**Problem description:**
Once the pictures are removed, restate the listing word for word.

**Information given:**
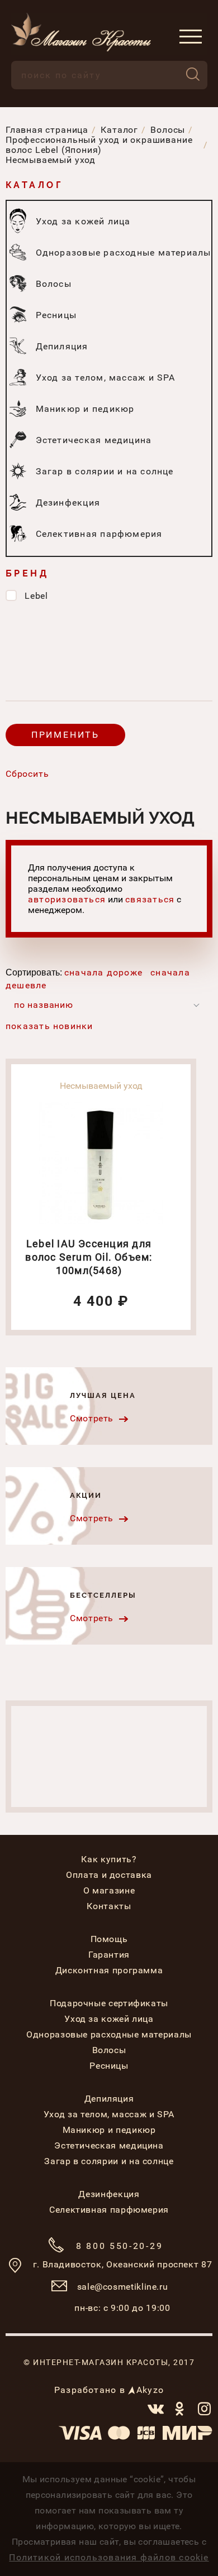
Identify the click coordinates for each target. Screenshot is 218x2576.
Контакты (109, 1906)
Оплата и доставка (109, 1874)
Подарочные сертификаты (109, 2003)
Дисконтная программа (109, 1970)
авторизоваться (67, 899)
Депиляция (109, 2098)
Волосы (109, 2050)
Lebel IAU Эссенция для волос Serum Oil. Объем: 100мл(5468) (88, 1257)
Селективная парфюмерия (109, 2209)
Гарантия (109, 1954)
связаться (149, 899)
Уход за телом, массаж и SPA (109, 2114)
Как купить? (108, 1859)
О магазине (109, 1890)
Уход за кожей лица (109, 2018)
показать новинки (49, 1026)
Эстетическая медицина (108, 2145)
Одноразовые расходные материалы (109, 2034)
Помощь (109, 1939)
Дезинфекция (108, 2194)
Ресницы (108, 2065)
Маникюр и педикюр (109, 2130)
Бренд (27, 573)
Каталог (34, 185)
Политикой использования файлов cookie (108, 2557)
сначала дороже (103, 972)
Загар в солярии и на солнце (108, 2161)
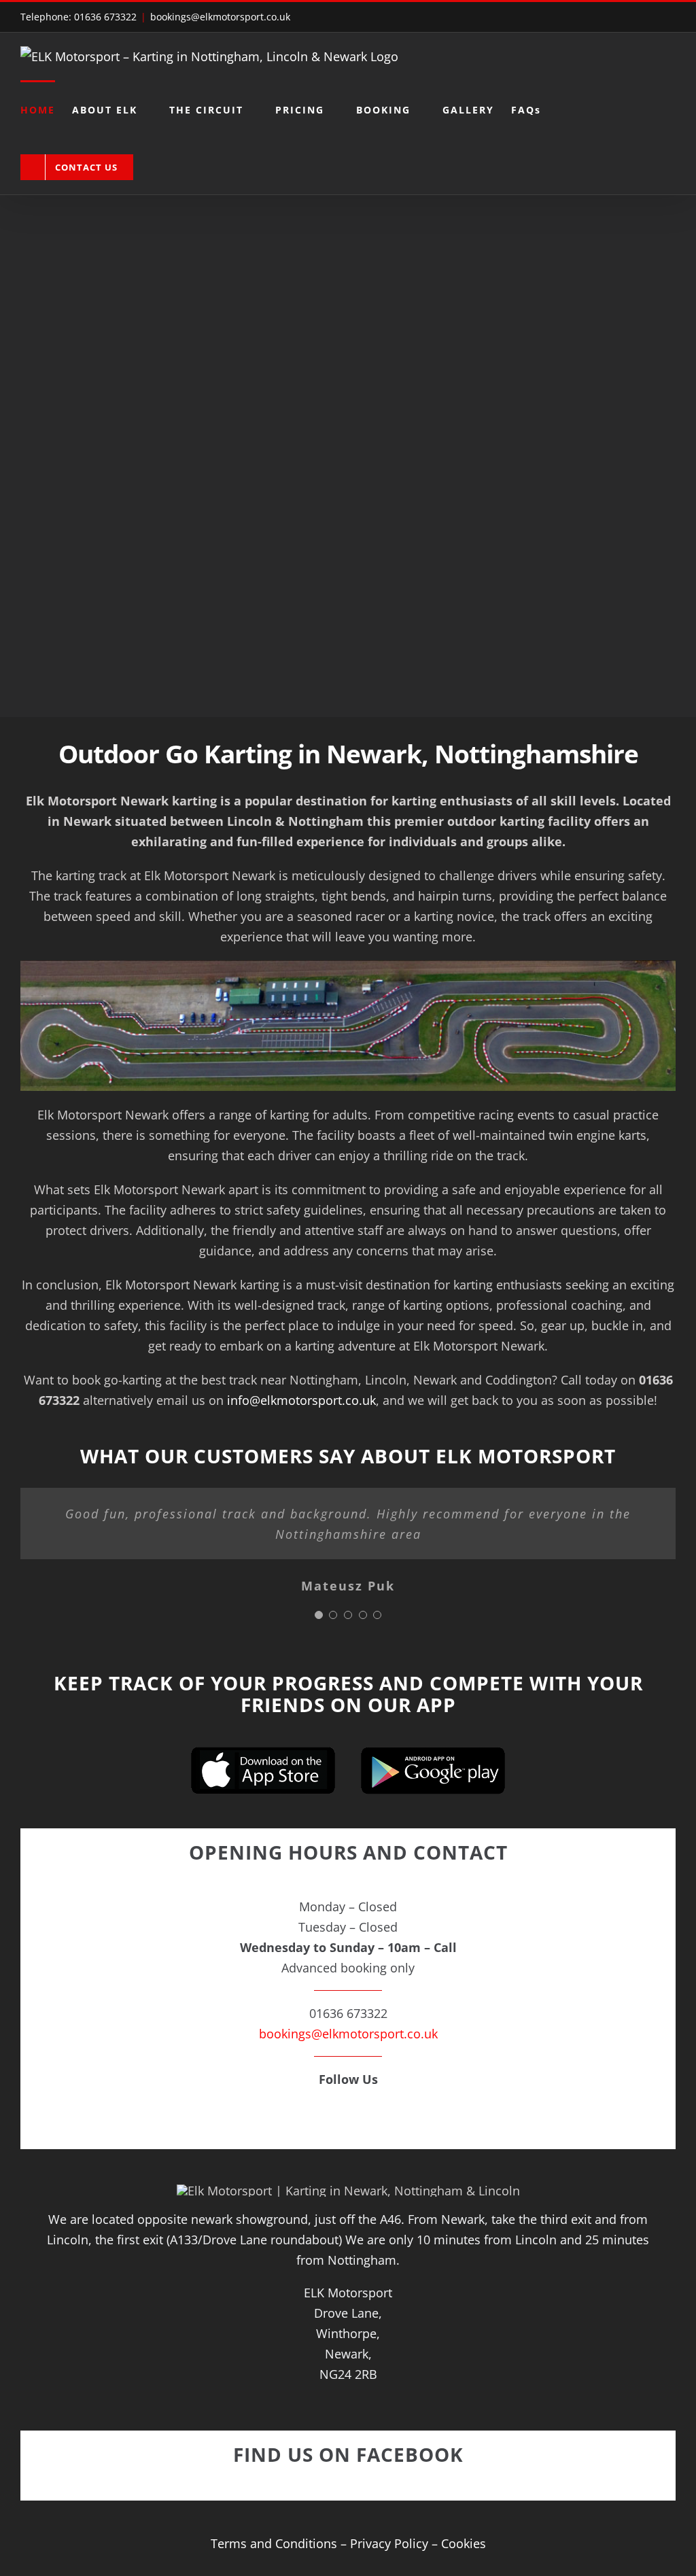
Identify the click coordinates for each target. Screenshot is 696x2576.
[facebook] (348, 2119)
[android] (433, 1753)
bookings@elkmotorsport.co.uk (220, 16)
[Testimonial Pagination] (319, 1615)
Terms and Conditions (274, 2543)
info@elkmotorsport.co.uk (301, 1400)
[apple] (263, 1753)
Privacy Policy (389, 2543)
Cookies (463, 2543)
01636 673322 (105, 16)
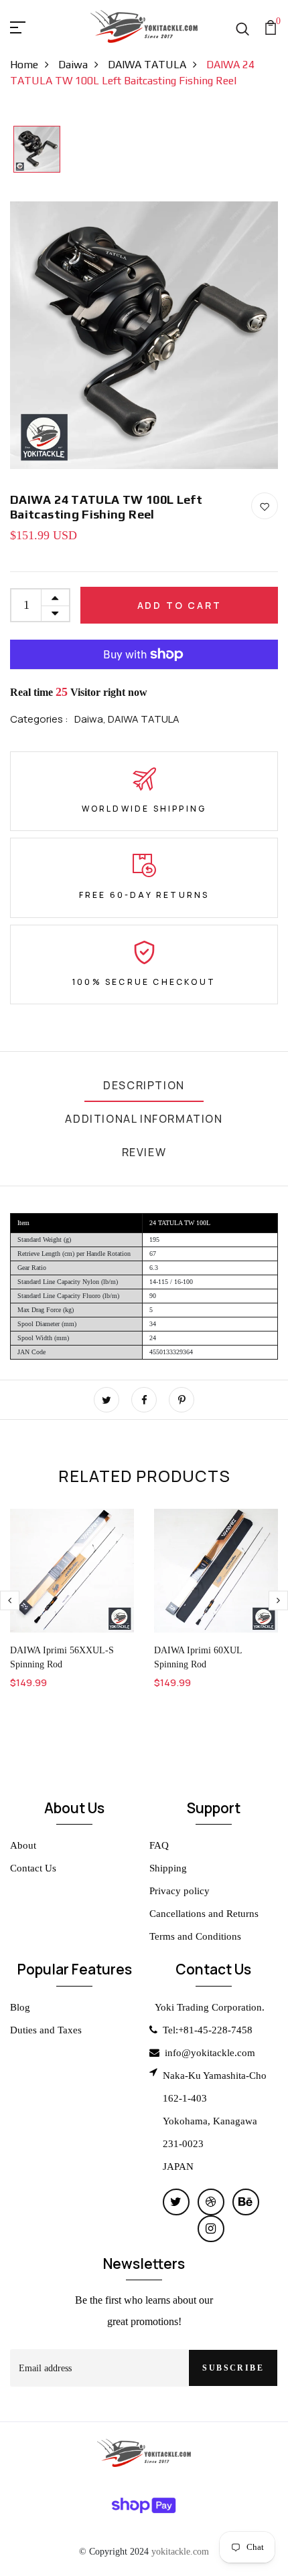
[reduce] (55, 614)
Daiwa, (91, 719)
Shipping (168, 1868)
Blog (20, 2007)
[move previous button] (278, 1601)
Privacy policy (179, 1890)
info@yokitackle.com (210, 2052)
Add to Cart (179, 605)
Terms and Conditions (195, 1936)
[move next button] (9, 1601)
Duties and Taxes (46, 2030)
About (23, 1845)
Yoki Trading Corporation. (210, 2007)
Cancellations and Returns (204, 1913)
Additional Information (143, 1118)
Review (144, 1152)
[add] (55, 597)
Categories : (39, 719)
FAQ (159, 1845)
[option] (37, 150)
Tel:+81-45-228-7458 (208, 2030)
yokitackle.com (180, 2551)
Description (144, 1085)
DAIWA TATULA (147, 64)
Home (24, 64)
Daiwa (73, 64)
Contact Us (33, 1868)
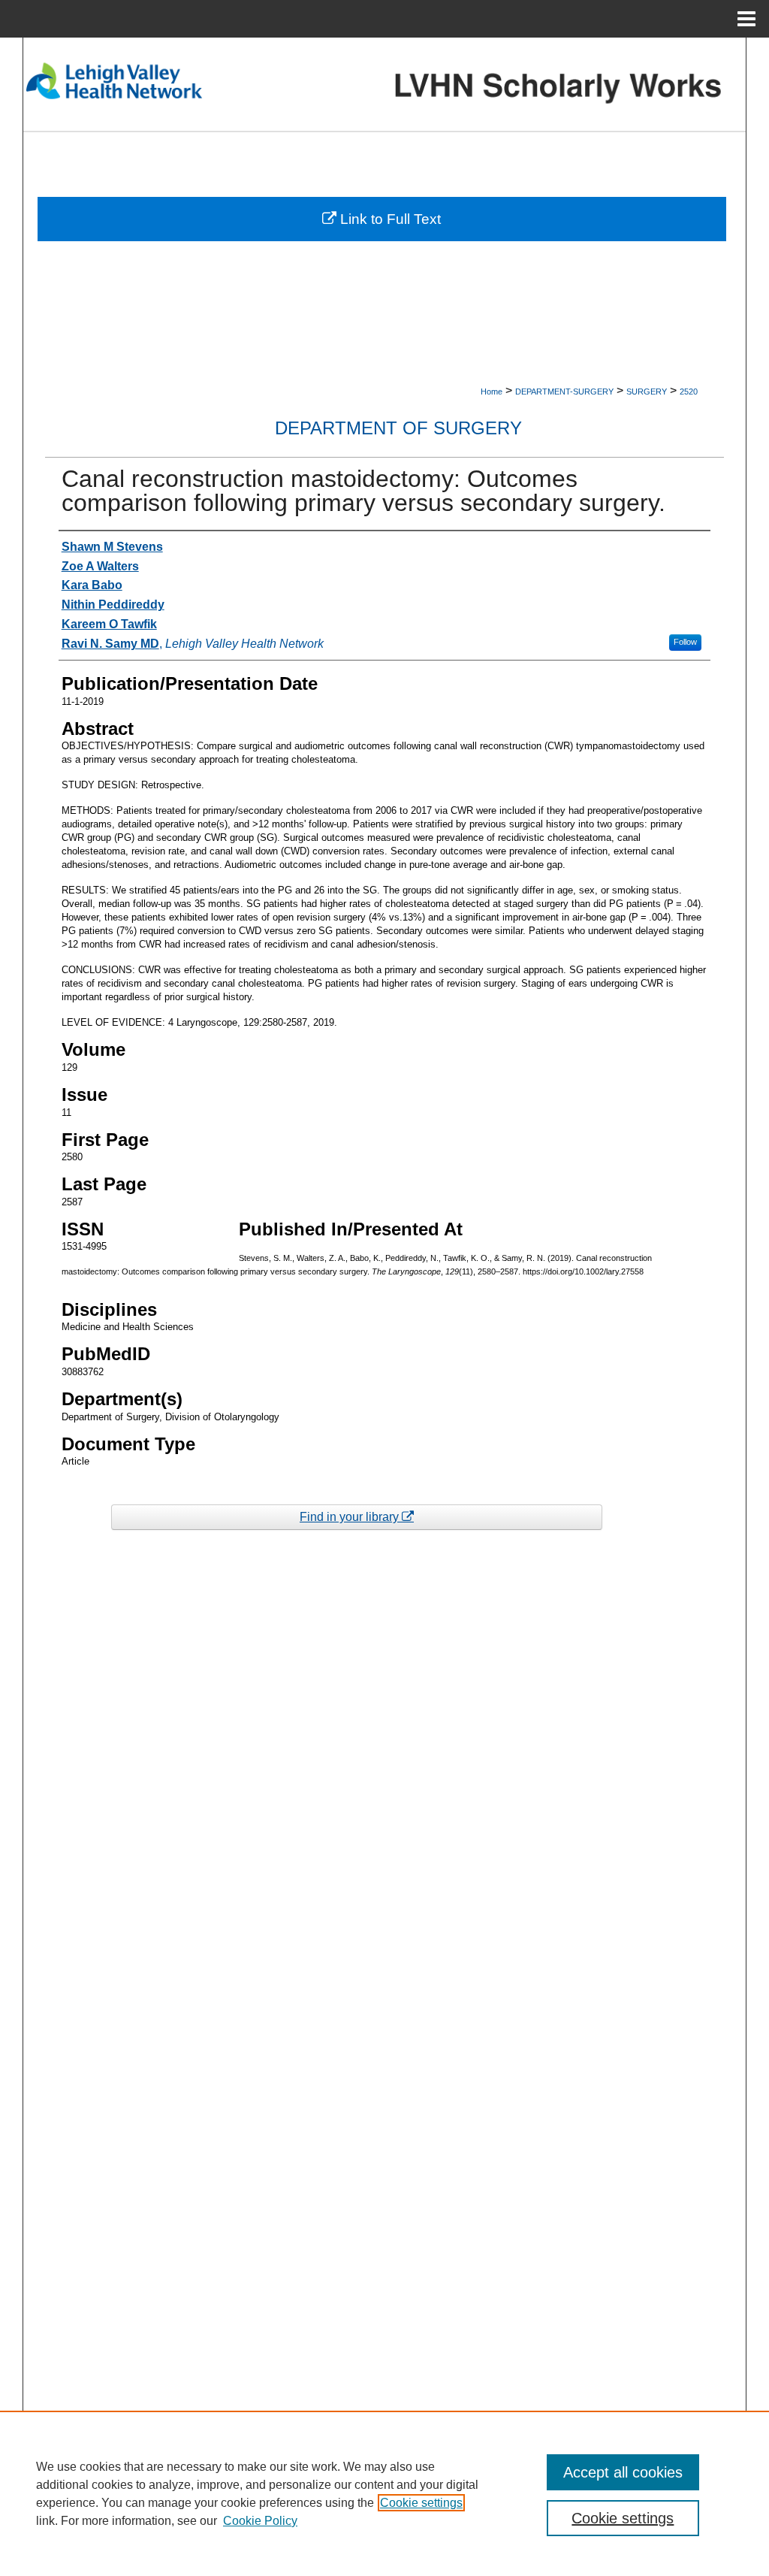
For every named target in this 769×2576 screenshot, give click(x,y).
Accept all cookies (623, 2472)
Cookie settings (421, 2502)
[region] (384, 2493)
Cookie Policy (260, 2520)
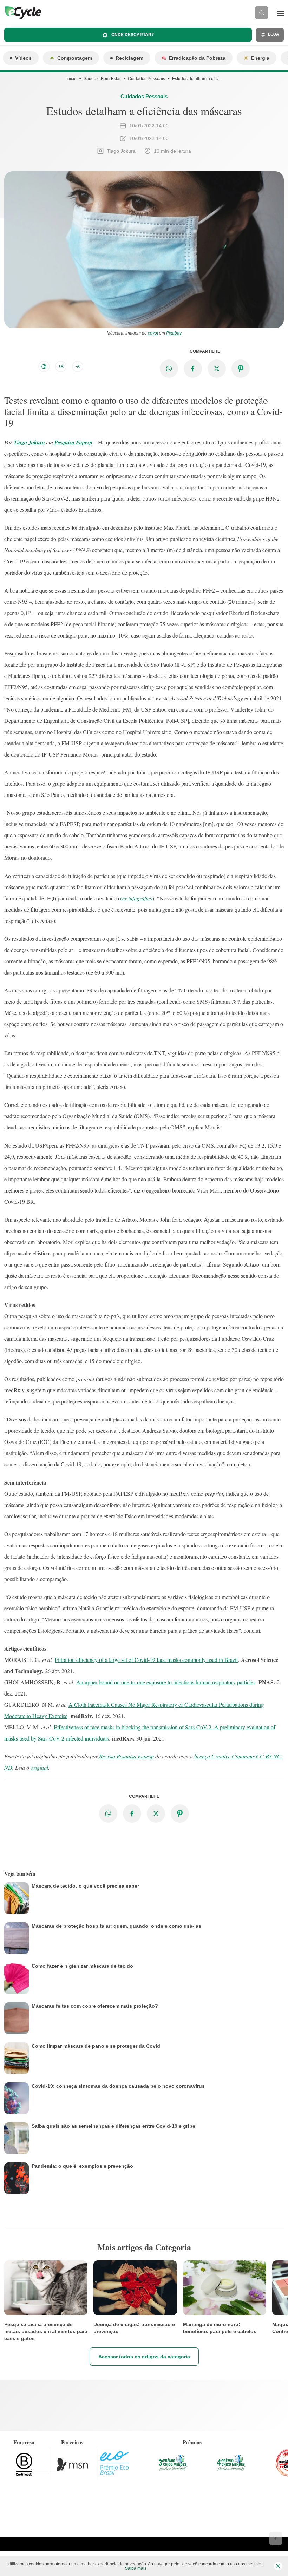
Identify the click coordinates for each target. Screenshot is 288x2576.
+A (61, 366)
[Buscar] (261, 12)
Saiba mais (135, 2568)
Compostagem (74, 58)
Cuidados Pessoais (146, 79)
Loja (273, 34)
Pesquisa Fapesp (72, 442)
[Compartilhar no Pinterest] (240, 368)
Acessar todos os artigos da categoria (144, 2356)
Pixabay (174, 333)
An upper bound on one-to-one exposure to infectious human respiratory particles (165, 1682)
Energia (260, 58)
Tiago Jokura (29, 442)
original (39, 1767)
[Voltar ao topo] (275, 2538)
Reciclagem (129, 58)
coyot (153, 333)
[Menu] (280, 12)
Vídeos (23, 58)
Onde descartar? (132, 34)
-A (78, 366)
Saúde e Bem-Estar (102, 79)
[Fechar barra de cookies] (278, 2566)
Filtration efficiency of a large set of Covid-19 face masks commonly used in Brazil (146, 1659)
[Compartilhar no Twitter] (217, 368)
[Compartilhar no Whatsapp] (169, 368)
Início (71, 79)
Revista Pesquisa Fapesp (126, 1756)
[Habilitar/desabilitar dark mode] (44, 366)
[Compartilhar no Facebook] (193, 368)
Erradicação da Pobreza (197, 58)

**Worked solution:**
Identify the click coordinates for each target. Screenshot is 218x2576.
Контакты (109, 1906)
Оплата и доставка (109, 1874)
Подарочные сертификаты (109, 2003)
Дисконтная программа (109, 1970)
авторизоваться (67, 899)
Депиляция (109, 2098)
Волосы (109, 2050)
Lebel IAU Эссенция для волос Serum Oil. Объем: 100мл(5468) (88, 1257)
Селективная парфюмерия (109, 2209)
Гарантия (109, 1954)
связаться (149, 899)
Уход за телом, массаж и SPA (109, 2114)
Как купить? (108, 1859)
О магазине (109, 1890)
Уход за кожей лица (109, 2018)
показать новинки (49, 1026)
Эстетическая медицина (108, 2145)
Одноразовые расходные материалы (109, 2034)
Помощь (109, 1939)
Дезинфекция (108, 2194)
Ресницы (108, 2065)
Маникюр и педикюр (109, 2130)
Бренд (27, 573)
Каталог (34, 185)
Политикой использования файлов cookie (108, 2557)
сначала дороже (103, 972)
Загар в солярии и на солнце (108, 2161)
Identify the click coordinates for each target. Screenshot is 696x2576.
[facebook] (348, 2119)
[android] (433, 1753)
bookings@elkmotorsport.co.uk (220, 16)
[Testimonial Pagination] (319, 1615)
Terms and Conditions (274, 2543)
info@elkmotorsport.co.uk (301, 1400)
[apple] (263, 1753)
Privacy Policy (389, 2543)
Cookies (463, 2543)
01636 673322 (105, 16)
[reduce] (55, 614)
Daiwa, (91, 719)
Shipping (168, 1868)
Blog (20, 2007)
[move previous button] (278, 1601)
Privacy policy (179, 1890)
info@yokitackle.com (210, 2052)
Add to Cart (179, 605)
Terms and Conditions (195, 1936)
[move next button] (9, 1601)
Duties and Taxes (46, 2030)
About (23, 1845)
Yoki Trading Corporation. (210, 2007)
Cancellations and Returns (204, 1913)
Additional Information (143, 1118)
Review (144, 1152)
[add] (55, 597)
Categories : (39, 719)
FAQ (159, 1845)
[option] (37, 150)
Tel:+81-45-228-7458 (208, 2030)
yokitackle.com (180, 2551)
Description (144, 1085)
DAIWA TATULA (147, 64)
Home (24, 64)
Daiwa (73, 64)
Contact Us (33, 1868)
For every named target in this 769×2576 screenshot, give click(x,y).
Accept all cookies (623, 2472)
Cookie settings (421, 2502)
[region] (384, 2493)
Cookie Policy (260, 2520)
Identify the click coordinates for each target. Screenshot is 288x2576.
+A (61, 366)
[Buscar] (261, 12)
Saiba mais (135, 2568)
Compostagem (74, 58)
Cuidados Pessoais (146, 79)
Loja (273, 34)
Pesquisa Fapesp (72, 442)
[Compartilhar no Pinterest] (240, 368)
Acessar todos os artigos da categoria (144, 2356)
Pixabay (174, 333)
An upper bound on one-to-one exposure to infectious human respiratory particles (165, 1682)
Energia (260, 58)
Tiago Jokura (29, 442)
original (39, 1767)
[Voltar ao topo] (275, 2538)
Reciclagem (129, 58)
coyot (153, 333)
[Menu] (280, 12)
Vídeos (23, 58)
Onde descartar? (132, 34)
-A (78, 366)
Saúde e Bem-Estar (102, 79)
[Fechar barra de cookies] (278, 2566)
Filtration efficiency of a large set of Covid-19 face masks commonly used in Brazil (146, 1659)
[Compartilhar no Twitter] (217, 368)
[Compartilhar no Whatsapp] (169, 368)
Início (71, 79)
Revista Pesquisa Fapesp (126, 1756)
[Habilitar/desabilitar dark mode] (44, 366)
[Compartilhar no Facebook] (193, 368)
Erradicação da Pobreza (197, 58)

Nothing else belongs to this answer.